Micah checks his watch. "He said to reconvene later. That gives us time to rest, think through the implications, develop options for approaching Masters before Reeve's audit reaches him."
He's right. We're running on adrenaline and stubbornness now. Better to brief Kane with clear heads and tactical options than rush in with incomplete analysis.
"Fine." I pocket my phone. "We rest, we think, we come back with a plan."
"And we figure out what Cross's real game is," Micah adds. "Because whether she's helping us or manipulating us, she knows more about Committee operations than anyone outside their organization should."
We walk in silence toward the residential wing, fatigue pulling at both of us now that immediate crisis isn't driving us forward. My room is a few doors down from Micah's, close enough to be convenient for team coordination but far enough to maintain separation.
The hallway is empty, most of the team either training or deployed on operations. Our footsteps echo against concrete walls, the only sound in the quiet space.

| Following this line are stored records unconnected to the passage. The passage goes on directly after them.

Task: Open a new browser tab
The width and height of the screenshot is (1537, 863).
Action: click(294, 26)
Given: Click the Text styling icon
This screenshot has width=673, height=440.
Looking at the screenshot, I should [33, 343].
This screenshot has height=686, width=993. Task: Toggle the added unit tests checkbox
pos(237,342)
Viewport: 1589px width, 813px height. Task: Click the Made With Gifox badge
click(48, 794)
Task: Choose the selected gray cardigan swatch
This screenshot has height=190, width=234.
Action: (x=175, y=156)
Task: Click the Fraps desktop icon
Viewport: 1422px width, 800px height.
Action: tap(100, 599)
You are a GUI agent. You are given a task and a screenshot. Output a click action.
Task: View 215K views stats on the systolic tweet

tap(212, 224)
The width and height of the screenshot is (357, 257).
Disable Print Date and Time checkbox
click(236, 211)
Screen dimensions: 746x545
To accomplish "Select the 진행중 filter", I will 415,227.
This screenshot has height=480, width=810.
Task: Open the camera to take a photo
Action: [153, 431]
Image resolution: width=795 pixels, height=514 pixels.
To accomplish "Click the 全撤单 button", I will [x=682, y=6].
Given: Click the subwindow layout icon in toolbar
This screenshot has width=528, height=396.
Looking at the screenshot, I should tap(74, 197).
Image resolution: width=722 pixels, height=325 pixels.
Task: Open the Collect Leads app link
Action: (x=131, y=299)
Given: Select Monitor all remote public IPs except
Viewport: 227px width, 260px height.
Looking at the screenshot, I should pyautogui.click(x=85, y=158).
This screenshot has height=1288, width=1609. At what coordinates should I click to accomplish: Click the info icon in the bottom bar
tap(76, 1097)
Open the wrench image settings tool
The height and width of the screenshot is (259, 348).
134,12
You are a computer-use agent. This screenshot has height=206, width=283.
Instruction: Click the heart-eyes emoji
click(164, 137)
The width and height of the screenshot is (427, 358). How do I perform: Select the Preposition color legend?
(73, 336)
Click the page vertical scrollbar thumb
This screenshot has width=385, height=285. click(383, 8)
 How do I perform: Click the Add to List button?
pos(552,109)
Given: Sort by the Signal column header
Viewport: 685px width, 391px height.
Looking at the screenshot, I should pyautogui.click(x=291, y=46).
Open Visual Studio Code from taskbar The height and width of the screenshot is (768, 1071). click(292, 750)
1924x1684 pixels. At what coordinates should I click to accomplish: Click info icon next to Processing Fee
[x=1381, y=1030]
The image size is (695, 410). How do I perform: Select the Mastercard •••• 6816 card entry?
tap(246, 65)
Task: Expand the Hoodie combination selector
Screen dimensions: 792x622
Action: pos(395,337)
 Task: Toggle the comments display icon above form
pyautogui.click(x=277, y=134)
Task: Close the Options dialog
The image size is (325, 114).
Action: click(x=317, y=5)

Micah stops outside my door. "Get some sleep. We'll figure this out this afternoon."
"Yeah." But I don't move to unlock the door, don't step away from him. Everything we haven't said, everything that happened over the last two days that we're both pretending is purely operational—it keeps me anchored here.
His eyes find mine, and for a moment the distance dissolves. Just a moment, just enough to remember what it felt like when partnership was simple and trust was absolute.
Then he steps back, and the walls go up again.
"Later," he says.
I nod. He walks to his own door, disappears inside.
Then I unlock my room. Sleep won't come, but that's fine. I'll spend the next few hours replaying how naturally we fell back into working together, and how much that complicates everything I've been trying to protect myself from.